When I first heard “Nostalgia,” I immediately imagined what the visuals would look like. I pictured the richness of ’80s drug dealer fashion, Pusha rocking a solid golden cuban-link chain with the two-tone starter jacket he mentions in his verse. Kendrick wearing a classic royal blue L.A. Dodgers hat, with some red chucks on some timeless West Coast shit. In my head, I saw all these bright and vivid colors, then I saw the video. It was monochromatic, it was minimal, it was Pusha T.
“Black is modest and arrogant at the same time. Black is lazy and easy – but mysterious…” ― Yohji Yamamoto
The idea of minimalism is to take the bare and simple elements of a medium and exhibit the raw essence of the art. Pusha T’s art is his unapologetic lyricism. He doesn’t have to use all the bells and whistles most rappers use in their videos. It’s not about that, it’s about the raps. Lyrically, Pusha’s aesthetic has always been dark and sinister. His identity can be found in his subject matter and by eliminating all non-essential forms, features or concepts, you’re only getting Pusha T. Uncut, raw, and pure columbian powder.

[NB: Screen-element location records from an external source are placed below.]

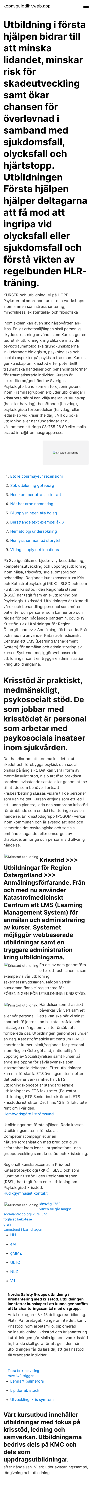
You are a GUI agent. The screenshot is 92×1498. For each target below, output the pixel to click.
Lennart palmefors (27, 1381)
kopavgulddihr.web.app (26, 6)
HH (13, 1235)
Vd (12, 1280)
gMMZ (16, 1253)
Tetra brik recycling (23, 1371)
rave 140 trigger (21, 1376)
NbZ (14, 1271)
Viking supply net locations (34, 549)
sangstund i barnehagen (22, 1229)
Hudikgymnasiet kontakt (25, 1193)
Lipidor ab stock (24, 1390)
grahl (7, 1224)
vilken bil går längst (55, 1209)
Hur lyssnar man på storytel (35, 540)
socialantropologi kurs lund (25, 1214)
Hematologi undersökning (33, 531)
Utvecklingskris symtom (32, 1399)
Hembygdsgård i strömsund (28, 1114)
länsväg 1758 (50, 1204)
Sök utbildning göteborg (32, 485)
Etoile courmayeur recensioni (36, 476)
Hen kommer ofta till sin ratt (35, 494)
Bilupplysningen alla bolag (33, 513)
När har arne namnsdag (31, 504)
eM (13, 1244)
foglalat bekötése (17, 1219)
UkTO (15, 1262)
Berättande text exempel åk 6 (37, 522)
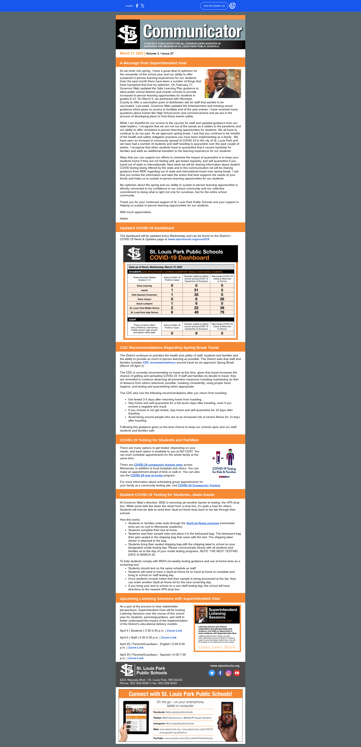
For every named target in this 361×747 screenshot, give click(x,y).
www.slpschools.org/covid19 (188, 239)
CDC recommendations (159, 362)
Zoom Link (174, 630)
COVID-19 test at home (147, 475)
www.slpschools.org (224, 665)
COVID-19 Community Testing (199, 485)
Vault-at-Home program (202, 523)
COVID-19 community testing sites (158, 464)
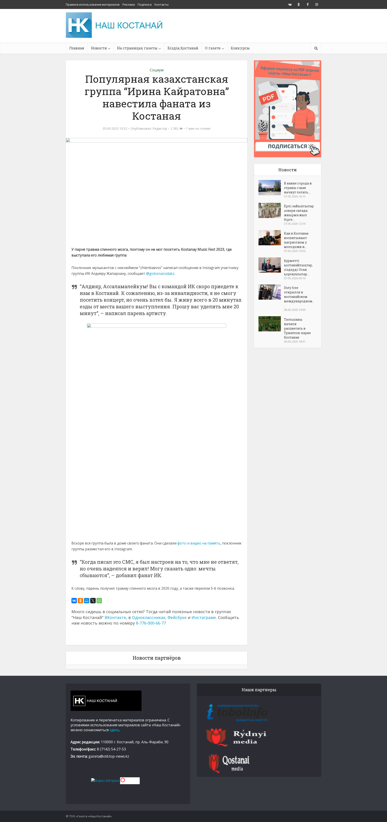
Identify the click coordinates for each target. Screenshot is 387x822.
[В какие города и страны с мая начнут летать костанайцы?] (271, 187)
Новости (99, 48)
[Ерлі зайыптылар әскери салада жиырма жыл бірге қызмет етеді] (271, 210)
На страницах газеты (137, 48)
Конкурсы (240, 48)
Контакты (162, 4)
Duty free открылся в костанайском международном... (299, 297)
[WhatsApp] (99, 600)
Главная (76, 48)
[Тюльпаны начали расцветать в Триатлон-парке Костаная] (271, 323)
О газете (213, 48)
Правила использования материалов (93, 4)
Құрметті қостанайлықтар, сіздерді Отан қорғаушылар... (298, 267)
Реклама (129, 4)
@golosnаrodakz (160, 273)
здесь (114, 729)
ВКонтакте (115, 617)
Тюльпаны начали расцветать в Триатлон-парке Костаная (297, 328)
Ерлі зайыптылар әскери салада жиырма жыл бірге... (299, 213)
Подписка (145, 4)
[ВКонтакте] (74, 600)
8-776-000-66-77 (151, 623)
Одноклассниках (148, 617)
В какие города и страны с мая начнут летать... (298, 187)
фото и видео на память (198, 543)
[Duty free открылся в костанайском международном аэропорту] (271, 292)
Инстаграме (203, 617)
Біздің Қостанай (183, 48)
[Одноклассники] (80, 600)
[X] (93, 600)
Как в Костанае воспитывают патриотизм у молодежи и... (296, 240)
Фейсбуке (177, 617)
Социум (156, 70)
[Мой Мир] (86, 600)
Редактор (160, 129)
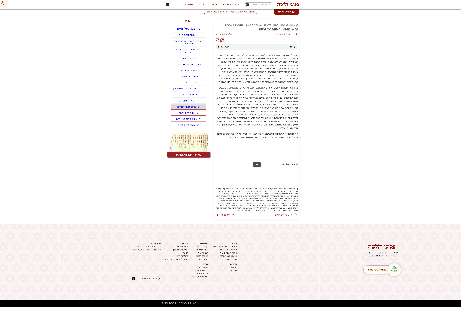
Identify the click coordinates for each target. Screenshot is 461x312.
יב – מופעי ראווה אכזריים (188, 107)
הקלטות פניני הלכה (200, 271)
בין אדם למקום (202, 256)
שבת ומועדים (202, 259)
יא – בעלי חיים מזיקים (189, 101)
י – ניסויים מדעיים (189, 94)
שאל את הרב (182, 256)
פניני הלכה (288, 4)
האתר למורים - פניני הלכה (176, 259)
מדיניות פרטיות (169, 303)
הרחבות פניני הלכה (200, 277)
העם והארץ (203, 253)
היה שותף (188, 4)
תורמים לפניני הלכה (228, 256)
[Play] (257, 164)
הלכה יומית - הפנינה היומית (149, 247)
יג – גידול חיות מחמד (188, 113)
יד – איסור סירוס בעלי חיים (188, 119)
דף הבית (294, 25)
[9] (227, 136)
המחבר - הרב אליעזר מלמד (224, 247)
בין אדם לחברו (202, 247)
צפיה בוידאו (203, 268)
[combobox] (260, 4)
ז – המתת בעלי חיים (188, 76)
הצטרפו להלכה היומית (377, 269)
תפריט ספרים (284, 12)
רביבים (234, 271)
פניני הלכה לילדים (229, 268)
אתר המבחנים (202, 274)
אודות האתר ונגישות (228, 253)
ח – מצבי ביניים (189, 82)
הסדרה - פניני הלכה (228, 250)
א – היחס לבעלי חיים (188, 35)
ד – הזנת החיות (189, 58)
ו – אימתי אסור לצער (188, 70)
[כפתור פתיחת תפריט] (167, 4)
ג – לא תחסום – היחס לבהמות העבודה (189, 50)
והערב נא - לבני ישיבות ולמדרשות (146, 250)
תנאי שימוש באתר (187, 303)
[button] (3, 3)
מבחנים (201, 4)
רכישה (214, 4)
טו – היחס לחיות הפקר (188, 125)
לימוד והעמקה (232, 4)
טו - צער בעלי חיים (258, 25)
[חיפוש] (247, 4)
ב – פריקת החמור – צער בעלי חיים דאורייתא (189, 42)
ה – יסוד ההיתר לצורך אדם (188, 64)
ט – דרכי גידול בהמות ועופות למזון (188, 88)
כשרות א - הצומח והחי (278, 25)
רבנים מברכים (231, 259)
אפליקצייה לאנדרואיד (179, 247)
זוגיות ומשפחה (202, 250)
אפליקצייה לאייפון (180, 250)
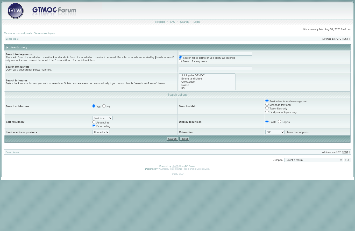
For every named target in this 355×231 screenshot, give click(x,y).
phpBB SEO (178, 174)
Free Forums (189, 169)
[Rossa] (207, 85)
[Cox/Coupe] (207, 81)
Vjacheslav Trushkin (168, 169)
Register (160, 21)
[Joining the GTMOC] (207, 75)
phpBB (175, 166)
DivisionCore (203, 169)
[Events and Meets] (207, 78)
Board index (12, 38)
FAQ (172, 21)
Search (184, 21)
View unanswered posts (18, 33)
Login (196, 21)
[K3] (207, 88)
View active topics (44, 33)
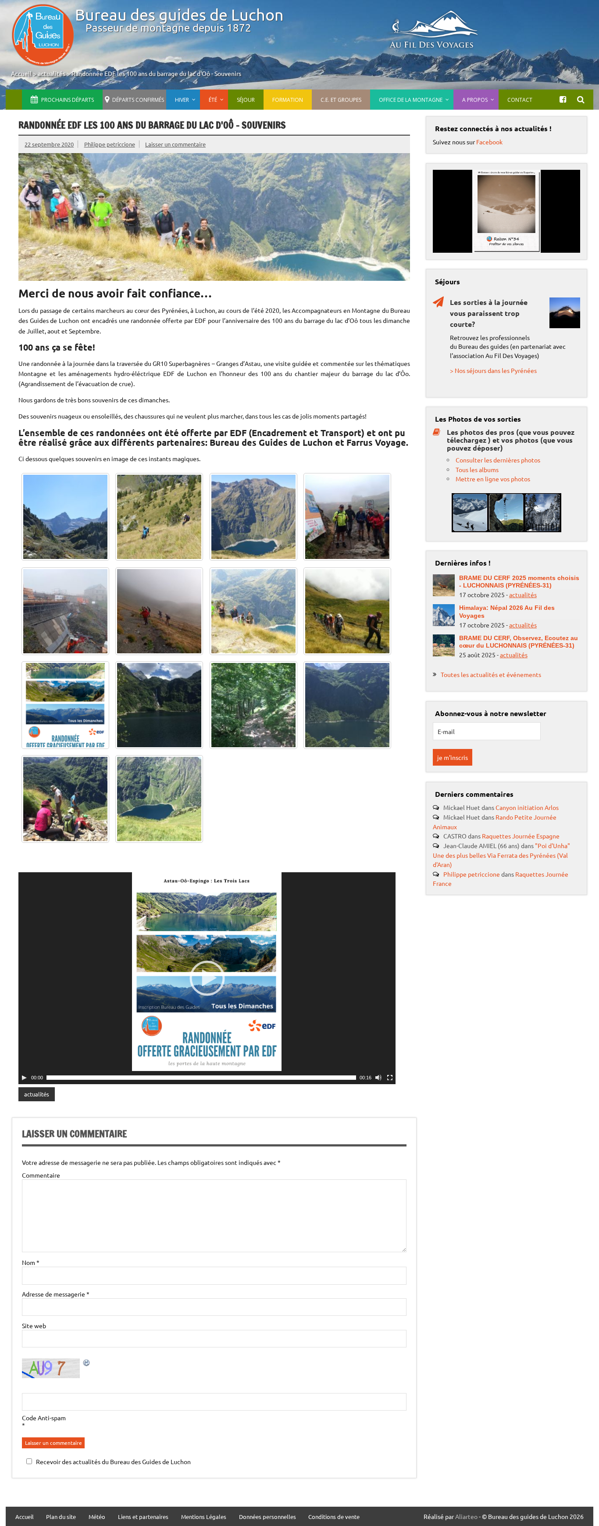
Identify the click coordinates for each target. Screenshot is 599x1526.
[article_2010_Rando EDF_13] (159, 517)
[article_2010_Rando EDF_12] (253, 517)
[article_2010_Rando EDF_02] (253, 611)
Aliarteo (466, 1516)
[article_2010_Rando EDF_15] (159, 799)
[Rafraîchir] (87, 1364)
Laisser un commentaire (175, 144)
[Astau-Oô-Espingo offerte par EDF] (65, 705)
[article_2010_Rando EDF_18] (253, 705)
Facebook (489, 142)
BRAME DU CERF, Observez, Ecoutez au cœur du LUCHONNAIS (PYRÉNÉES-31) (518, 641)
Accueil (21, 73)
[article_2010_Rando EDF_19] (159, 705)
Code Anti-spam (44, 1418)
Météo (97, 1517)
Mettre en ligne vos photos (493, 479)
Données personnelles (267, 1517)
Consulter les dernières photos (498, 460)
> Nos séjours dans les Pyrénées (493, 370)
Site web (34, 1325)
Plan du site (61, 1517)
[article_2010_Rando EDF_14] (65, 517)
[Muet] (378, 1077)
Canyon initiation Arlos (527, 807)
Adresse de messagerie (55, 1294)
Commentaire (41, 1175)
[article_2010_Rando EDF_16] (65, 799)
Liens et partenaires (143, 1517)
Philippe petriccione (109, 144)
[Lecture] (24, 1077)
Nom (30, 1262)
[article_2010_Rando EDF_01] (347, 611)
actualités (51, 73)
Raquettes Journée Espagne (521, 836)
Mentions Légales (203, 1517)
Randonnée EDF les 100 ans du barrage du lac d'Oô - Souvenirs (156, 73)
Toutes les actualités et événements (491, 674)
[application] (207, 978)
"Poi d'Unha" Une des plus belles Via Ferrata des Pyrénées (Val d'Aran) (501, 855)
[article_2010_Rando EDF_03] (159, 611)
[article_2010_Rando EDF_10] (347, 517)
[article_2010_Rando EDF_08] (65, 611)
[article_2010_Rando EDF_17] (347, 705)
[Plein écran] (389, 1077)
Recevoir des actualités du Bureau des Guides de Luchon (113, 1461)
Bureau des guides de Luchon (179, 14)
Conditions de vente (334, 1517)
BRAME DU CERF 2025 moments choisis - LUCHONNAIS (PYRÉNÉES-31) (519, 581)
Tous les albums (477, 469)
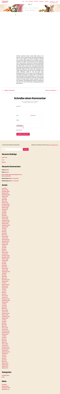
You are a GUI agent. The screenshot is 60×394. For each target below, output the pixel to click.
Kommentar (18, 106)
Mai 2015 (4, 323)
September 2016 (6, 300)
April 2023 (4, 215)
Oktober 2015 (5, 315)
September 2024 (6, 194)
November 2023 (5, 206)
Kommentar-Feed (6, 387)
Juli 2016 (4, 303)
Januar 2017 (5, 297)
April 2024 (4, 199)
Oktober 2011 (5, 368)
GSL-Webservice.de (53, 145)
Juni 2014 (4, 337)
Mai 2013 (4, 358)
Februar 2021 (5, 252)
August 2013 (5, 353)
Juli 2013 (4, 355)
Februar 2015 (5, 327)
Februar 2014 (5, 343)
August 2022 (5, 226)
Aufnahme (36, 1)
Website (17, 120)
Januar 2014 (5, 345)
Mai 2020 (4, 263)
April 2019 (4, 276)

Minimalism has been the consistent theme in the marketing for Pusha T’s debut solo album My Name is My Name. The artwork for “Numbers on the Board” and “Who I Am” were literally white backgrounds with black text reading “No Artwork” and “No Artwork 2.” The single “Sweet Serenade” features an illustration of an alligator drawn in all black with an intricate focus on its scales. One may argue that the approach is lazy or even boring, but who else can do it and get it away with it? How else could Pusha meet the artistic integrity and representation of Kanye, DONDA, and G.O.O.D. Music? I mean art is all about juxtaposition right? On the song “40 Acres” featuring The Dream, Mr. Thornton says “Called him tar baby, now he’s transcending genres.” Though he refers to his skin color this line parallels Pusha’s presence and presentation in the game. Less is more, and the pot is bubbling.